# TASK DIRECTIONS:
Swap "italic" for "bold" in the lines from the one containing "Toggle italic formatting" through the end of the records, changing nothing else. Reproduce only those lines and omit the pictures.

# RECORDS PROVIDED:
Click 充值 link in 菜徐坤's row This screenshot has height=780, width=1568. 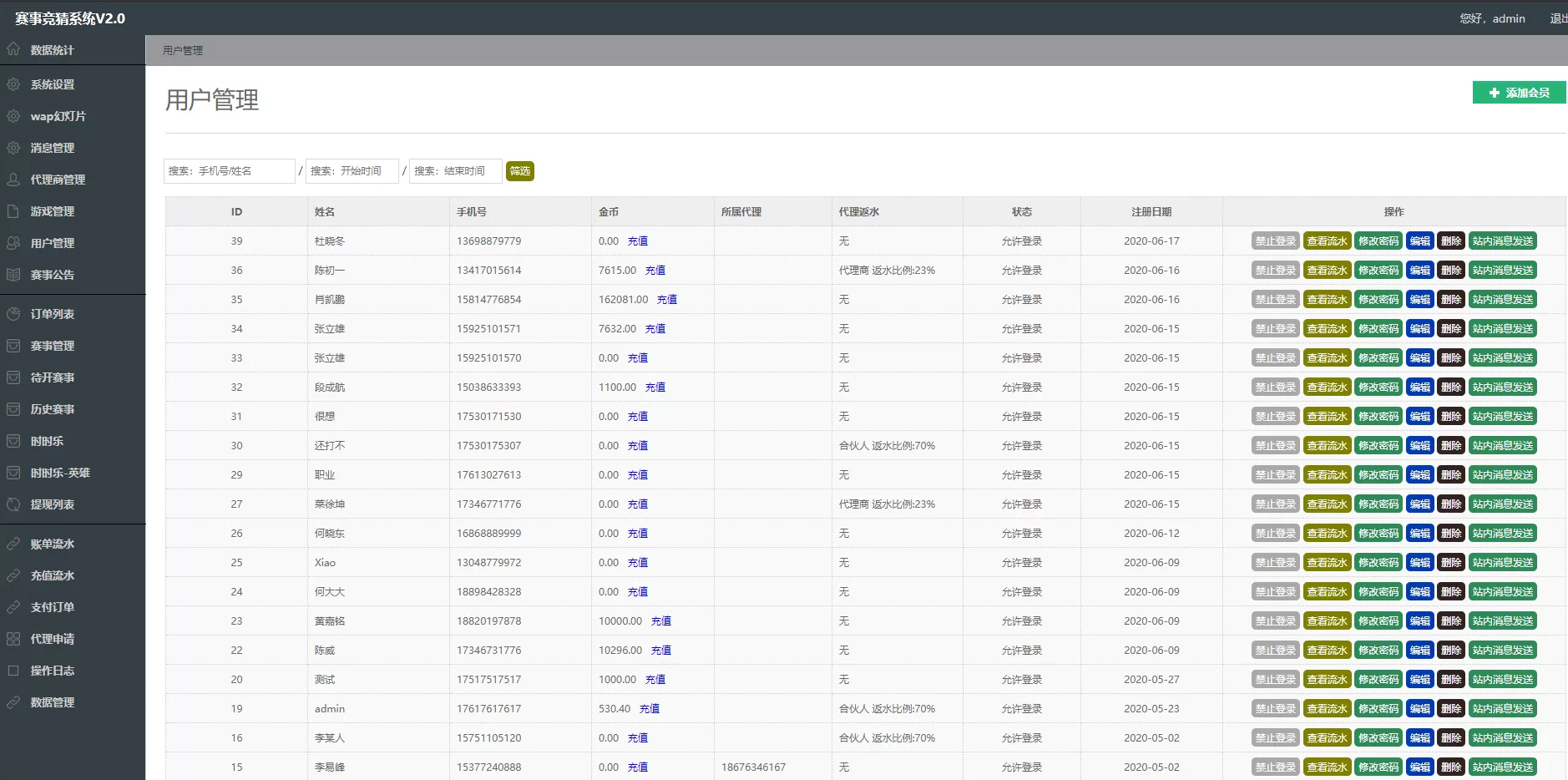(x=638, y=504)

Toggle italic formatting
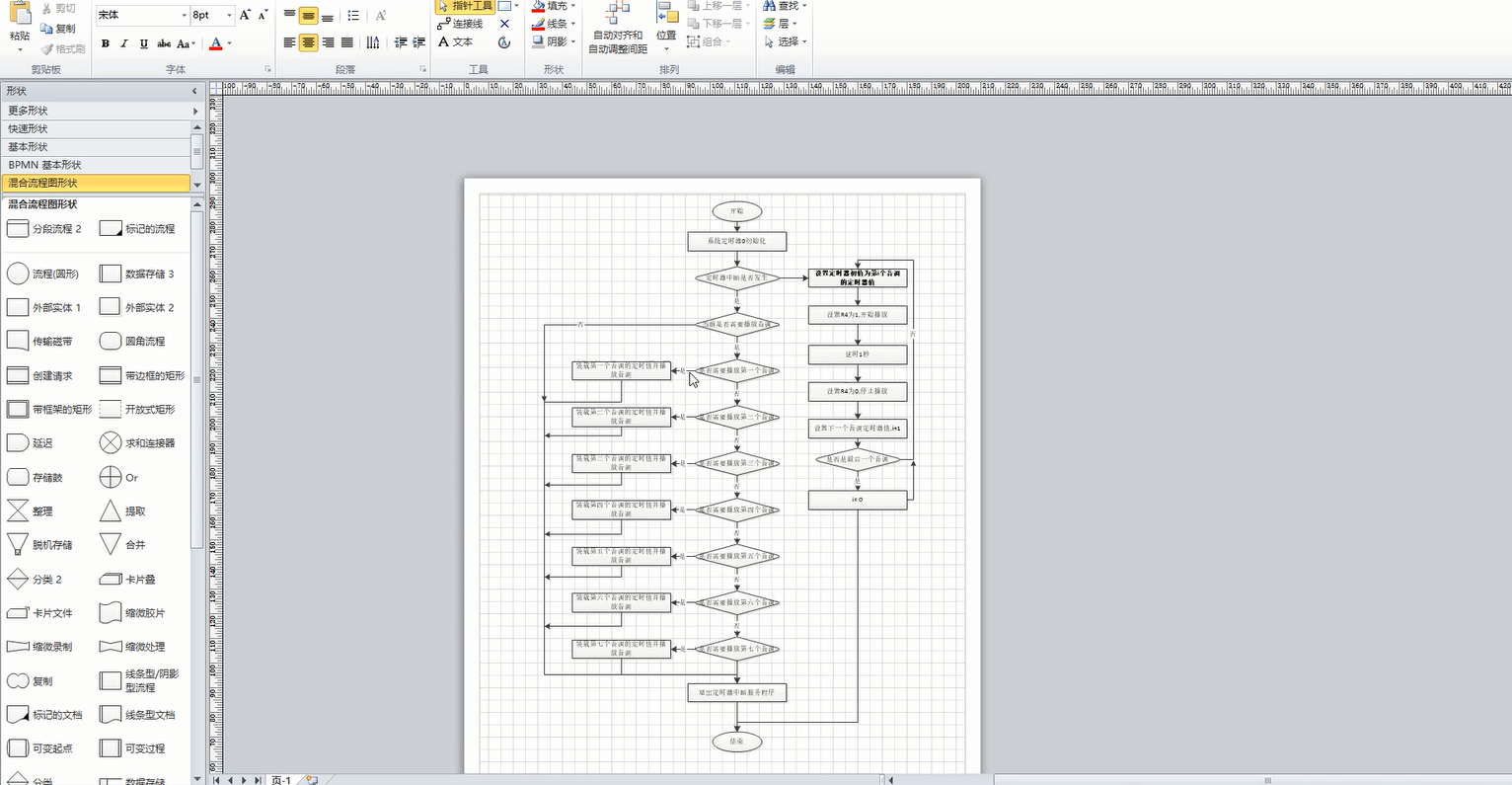[124, 43]
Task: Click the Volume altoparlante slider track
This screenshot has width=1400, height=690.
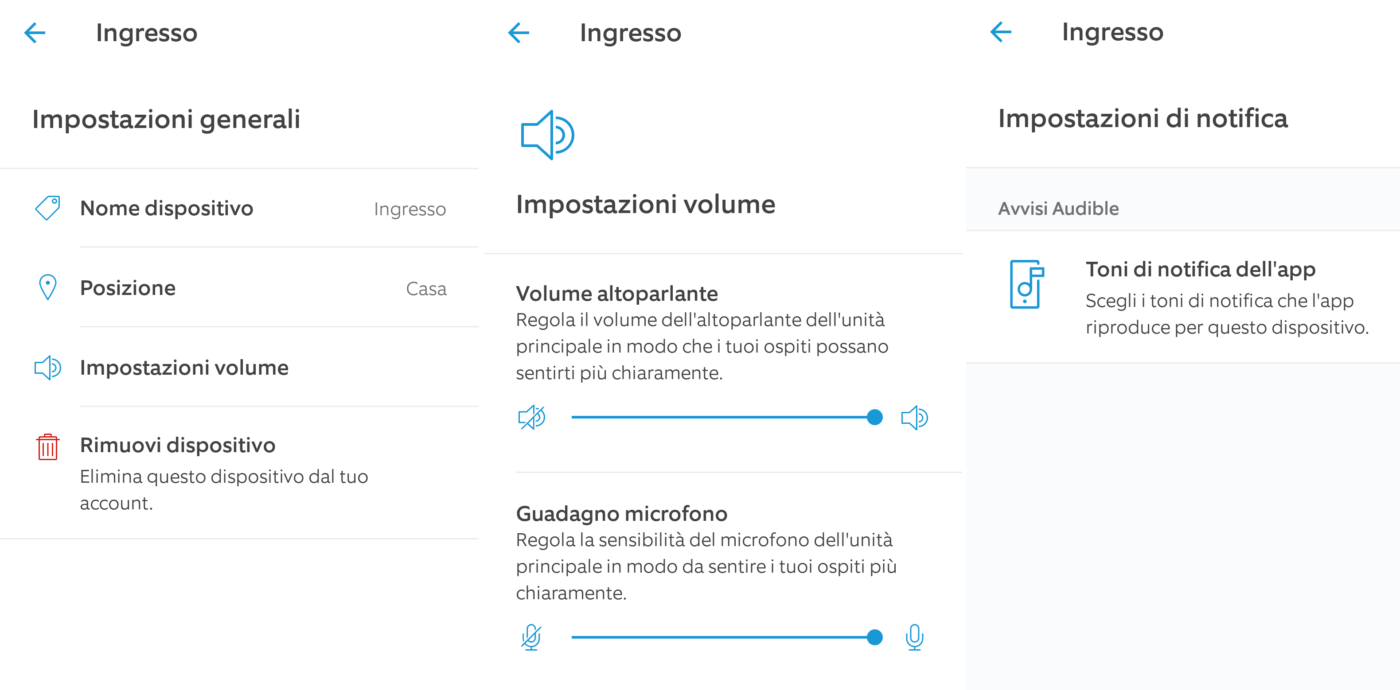Action: tap(720, 418)
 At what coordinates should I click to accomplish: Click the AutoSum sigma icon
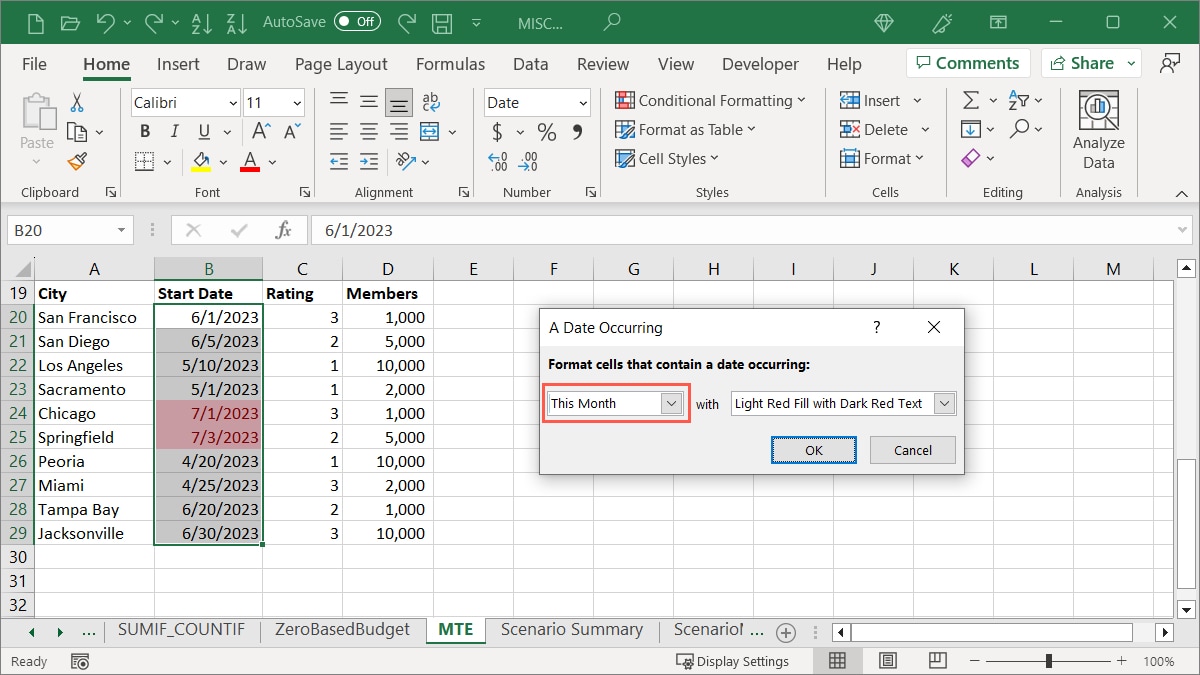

# RESULT OF THE TASK:
Toggle bold formatting
[124, 43]
Task: Click the Volume altoparlante slider track
This screenshot has width=1400, height=690.
Action: tap(720, 418)
 At what coordinates should I click to accomplish: Click the AutoSum sigma icon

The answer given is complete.